Repeat each line, word for word, from the one containing "Instruction: Toggle the bold B button" through the last line of the entries, and include no other output.

[SUPPLIED ENTRIES]

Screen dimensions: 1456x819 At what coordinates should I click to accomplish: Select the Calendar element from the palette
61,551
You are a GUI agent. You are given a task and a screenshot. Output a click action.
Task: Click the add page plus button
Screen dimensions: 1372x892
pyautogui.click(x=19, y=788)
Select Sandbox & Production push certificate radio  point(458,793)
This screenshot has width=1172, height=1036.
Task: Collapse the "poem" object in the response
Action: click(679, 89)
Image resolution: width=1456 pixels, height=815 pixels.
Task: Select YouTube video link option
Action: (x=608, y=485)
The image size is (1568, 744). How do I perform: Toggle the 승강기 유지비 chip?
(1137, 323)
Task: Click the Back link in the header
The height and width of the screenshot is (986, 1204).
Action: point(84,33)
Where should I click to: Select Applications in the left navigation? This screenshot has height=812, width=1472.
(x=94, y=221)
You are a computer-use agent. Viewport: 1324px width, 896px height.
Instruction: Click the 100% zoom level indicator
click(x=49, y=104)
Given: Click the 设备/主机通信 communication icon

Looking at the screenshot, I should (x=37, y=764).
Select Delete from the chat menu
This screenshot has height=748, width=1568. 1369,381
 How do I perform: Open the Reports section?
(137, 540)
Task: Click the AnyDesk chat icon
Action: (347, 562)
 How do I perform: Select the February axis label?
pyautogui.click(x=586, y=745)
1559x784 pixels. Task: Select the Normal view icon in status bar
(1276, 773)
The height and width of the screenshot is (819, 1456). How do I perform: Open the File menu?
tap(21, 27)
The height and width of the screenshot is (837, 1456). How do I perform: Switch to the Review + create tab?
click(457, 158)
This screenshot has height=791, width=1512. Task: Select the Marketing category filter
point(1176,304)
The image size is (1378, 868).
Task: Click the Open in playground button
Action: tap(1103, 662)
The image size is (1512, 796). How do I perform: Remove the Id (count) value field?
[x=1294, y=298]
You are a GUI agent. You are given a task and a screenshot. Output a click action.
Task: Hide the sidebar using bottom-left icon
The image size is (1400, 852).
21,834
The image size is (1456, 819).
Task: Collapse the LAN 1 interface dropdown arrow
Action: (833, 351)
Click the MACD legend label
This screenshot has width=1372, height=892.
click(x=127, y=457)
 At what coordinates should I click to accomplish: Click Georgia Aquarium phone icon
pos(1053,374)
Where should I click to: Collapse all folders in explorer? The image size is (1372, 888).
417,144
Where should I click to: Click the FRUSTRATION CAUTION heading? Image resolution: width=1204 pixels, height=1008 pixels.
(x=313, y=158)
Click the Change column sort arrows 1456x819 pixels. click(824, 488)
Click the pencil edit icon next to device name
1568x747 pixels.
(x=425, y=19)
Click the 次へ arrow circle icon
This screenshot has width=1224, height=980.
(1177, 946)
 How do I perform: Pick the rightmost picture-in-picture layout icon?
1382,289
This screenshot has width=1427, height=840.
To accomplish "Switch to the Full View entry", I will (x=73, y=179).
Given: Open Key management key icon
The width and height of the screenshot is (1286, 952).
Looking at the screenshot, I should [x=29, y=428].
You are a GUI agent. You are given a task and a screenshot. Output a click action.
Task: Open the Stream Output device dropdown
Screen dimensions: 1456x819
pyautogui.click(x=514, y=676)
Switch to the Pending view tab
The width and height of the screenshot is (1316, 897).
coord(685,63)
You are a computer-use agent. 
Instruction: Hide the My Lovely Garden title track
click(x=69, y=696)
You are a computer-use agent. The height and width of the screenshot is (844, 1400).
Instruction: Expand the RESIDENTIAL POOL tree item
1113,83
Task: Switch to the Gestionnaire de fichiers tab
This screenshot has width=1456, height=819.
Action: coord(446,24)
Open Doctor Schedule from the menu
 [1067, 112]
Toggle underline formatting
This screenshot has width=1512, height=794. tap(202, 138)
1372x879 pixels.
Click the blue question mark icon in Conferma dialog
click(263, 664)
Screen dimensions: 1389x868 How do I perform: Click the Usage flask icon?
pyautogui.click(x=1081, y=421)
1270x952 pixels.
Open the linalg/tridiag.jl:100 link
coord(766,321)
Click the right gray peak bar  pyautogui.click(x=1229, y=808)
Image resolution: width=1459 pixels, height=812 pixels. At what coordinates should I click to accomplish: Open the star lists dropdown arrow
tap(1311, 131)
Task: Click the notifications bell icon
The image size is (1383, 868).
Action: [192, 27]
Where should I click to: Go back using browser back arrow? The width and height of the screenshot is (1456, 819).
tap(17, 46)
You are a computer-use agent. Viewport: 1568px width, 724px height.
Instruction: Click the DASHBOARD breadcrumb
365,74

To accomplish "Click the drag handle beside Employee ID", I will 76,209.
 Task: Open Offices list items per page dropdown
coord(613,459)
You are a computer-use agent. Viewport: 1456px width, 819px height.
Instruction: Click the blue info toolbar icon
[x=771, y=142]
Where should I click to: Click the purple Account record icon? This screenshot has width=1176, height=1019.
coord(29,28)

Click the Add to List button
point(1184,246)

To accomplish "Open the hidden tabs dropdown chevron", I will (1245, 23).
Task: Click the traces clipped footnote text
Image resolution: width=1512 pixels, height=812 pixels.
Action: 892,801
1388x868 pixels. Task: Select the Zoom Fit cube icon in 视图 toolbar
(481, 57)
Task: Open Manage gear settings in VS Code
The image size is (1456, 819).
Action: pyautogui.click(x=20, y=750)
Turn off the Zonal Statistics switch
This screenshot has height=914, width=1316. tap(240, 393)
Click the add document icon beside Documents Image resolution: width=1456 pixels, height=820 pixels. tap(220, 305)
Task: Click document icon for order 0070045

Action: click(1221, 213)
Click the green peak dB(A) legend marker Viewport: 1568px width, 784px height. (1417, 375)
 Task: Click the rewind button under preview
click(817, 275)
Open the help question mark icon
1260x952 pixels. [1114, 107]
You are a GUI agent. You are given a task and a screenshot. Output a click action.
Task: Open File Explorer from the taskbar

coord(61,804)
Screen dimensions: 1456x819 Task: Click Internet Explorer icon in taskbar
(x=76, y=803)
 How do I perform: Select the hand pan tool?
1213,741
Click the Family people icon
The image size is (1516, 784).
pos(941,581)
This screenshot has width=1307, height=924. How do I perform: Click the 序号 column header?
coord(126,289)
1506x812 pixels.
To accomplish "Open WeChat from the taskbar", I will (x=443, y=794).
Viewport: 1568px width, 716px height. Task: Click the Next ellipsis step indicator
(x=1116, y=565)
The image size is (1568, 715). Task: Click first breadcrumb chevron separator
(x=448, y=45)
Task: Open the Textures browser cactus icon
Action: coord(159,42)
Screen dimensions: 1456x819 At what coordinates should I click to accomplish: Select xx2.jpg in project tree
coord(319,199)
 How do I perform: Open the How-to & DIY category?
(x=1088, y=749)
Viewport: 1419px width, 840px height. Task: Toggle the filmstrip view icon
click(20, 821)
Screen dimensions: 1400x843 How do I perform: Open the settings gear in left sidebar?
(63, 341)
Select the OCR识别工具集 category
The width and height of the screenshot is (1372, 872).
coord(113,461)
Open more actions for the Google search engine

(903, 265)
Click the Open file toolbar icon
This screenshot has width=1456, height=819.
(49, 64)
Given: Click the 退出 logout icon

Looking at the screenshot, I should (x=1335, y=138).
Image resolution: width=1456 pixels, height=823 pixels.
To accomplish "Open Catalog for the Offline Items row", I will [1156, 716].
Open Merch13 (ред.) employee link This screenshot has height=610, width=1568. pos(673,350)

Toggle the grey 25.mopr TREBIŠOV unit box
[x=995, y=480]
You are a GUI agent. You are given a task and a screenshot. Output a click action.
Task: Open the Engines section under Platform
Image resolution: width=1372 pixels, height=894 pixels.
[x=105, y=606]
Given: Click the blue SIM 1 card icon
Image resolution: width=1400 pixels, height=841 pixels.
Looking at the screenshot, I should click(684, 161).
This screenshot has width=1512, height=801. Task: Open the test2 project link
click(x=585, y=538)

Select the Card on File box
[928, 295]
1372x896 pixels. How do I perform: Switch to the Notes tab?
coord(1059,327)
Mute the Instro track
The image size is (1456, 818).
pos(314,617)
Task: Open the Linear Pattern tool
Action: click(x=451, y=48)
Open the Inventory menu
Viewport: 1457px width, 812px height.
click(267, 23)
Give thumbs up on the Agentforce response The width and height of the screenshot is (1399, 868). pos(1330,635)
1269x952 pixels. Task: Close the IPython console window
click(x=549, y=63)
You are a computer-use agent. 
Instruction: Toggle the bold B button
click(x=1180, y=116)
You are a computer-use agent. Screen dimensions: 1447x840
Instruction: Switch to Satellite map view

[/SUPPLIED ENTRIES]

* [WRITTEN RESPONSE]:
Instruction: Toggle the bold B button
click(x=1180, y=116)
You are a computer-use agent. Screen dimensions: 1447x840
Instruction: Switch to Satellite map view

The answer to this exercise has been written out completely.